**Task brief:**
Copy the data verbatim, from the line with "The image size is (846, 529)." up to and including the line with "The width and height of the screenshot is (1782, 1079).".

**Provided entries:**
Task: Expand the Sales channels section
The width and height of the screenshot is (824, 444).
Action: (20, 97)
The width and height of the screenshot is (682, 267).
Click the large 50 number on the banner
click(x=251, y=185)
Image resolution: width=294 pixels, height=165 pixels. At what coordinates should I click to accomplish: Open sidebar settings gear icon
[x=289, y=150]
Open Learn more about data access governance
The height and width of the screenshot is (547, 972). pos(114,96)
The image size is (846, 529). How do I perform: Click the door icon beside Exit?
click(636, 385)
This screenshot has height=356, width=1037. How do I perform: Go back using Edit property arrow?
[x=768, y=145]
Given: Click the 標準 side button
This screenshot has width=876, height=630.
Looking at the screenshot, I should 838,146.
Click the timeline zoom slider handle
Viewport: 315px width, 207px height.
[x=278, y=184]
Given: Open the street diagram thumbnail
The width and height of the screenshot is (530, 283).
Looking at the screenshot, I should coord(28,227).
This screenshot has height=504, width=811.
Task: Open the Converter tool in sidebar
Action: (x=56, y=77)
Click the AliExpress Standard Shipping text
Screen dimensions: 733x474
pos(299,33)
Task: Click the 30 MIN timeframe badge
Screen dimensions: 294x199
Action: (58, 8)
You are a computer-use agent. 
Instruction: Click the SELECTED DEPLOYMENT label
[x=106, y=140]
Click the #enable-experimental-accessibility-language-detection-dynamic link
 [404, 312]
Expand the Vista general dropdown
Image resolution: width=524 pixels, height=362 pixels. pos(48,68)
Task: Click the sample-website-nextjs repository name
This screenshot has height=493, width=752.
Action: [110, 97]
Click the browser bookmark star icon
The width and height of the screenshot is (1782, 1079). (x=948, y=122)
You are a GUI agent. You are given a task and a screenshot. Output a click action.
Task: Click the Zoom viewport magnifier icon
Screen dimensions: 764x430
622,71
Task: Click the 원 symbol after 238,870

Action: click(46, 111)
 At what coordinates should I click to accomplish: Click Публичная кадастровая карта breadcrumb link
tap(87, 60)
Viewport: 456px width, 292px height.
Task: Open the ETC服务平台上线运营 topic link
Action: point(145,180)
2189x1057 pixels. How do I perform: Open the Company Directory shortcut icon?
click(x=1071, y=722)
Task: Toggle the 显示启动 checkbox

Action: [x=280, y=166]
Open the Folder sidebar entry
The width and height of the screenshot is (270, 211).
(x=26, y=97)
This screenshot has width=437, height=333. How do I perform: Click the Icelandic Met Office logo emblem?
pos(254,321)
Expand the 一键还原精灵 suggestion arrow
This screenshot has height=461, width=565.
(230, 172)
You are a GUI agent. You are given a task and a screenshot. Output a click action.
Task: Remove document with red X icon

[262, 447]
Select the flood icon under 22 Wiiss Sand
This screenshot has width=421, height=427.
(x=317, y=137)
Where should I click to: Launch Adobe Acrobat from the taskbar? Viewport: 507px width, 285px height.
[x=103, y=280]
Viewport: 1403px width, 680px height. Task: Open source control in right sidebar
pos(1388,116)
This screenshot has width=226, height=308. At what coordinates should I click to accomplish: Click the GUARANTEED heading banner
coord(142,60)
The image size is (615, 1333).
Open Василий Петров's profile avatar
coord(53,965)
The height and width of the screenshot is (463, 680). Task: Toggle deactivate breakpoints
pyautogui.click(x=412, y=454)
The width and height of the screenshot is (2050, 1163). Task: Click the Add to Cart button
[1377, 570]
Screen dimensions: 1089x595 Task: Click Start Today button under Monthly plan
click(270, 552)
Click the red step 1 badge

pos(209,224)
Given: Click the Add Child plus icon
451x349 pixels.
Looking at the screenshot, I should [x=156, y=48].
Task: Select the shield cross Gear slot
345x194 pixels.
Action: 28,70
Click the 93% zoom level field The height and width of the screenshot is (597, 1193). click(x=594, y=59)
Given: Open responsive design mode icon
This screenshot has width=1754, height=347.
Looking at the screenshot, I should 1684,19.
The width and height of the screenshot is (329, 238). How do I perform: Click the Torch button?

**Correct output:**
The image size is (846, 529). How do I perform: Click the door icon beside Exit?
click(636, 385)
This screenshot has height=356, width=1037. How do I perform: Go back using Edit property arrow?
[x=768, y=145]
Given: Click the 標準 side button
This screenshot has width=876, height=630.
Looking at the screenshot, I should 838,146.
Click the timeline zoom slider handle
Viewport: 315px width, 207px height.
[x=278, y=184]
Given: Open the street diagram thumbnail
The width and height of the screenshot is (530, 283).
Looking at the screenshot, I should coord(28,227).
This screenshot has height=504, width=811.
Task: Open the Converter tool in sidebar
Action: (x=56, y=77)
Click the AliExpress Standard Shipping text
Screen dimensions: 733x474
pos(299,33)
Task: Click the 30 MIN timeframe badge
Screen dimensions: 294x199
Action: (58, 8)
You are a computer-use agent. 
Instruction: Click the SELECTED DEPLOYMENT label
[x=106, y=140]
Click the #enable-experimental-accessibility-language-detection-dynamic link
 [404, 312]
Expand the Vista general dropdown
Image resolution: width=524 pixels, height=362 pixels. pos(48,68)
Task: Click the sample-website-nextjs repository name
This screenshot has height=493, width=752.
Action: [110, 97]
Click the browser bookmark star icon
The width and height of the screenshot is (1782, 1079). (x=948, y=122)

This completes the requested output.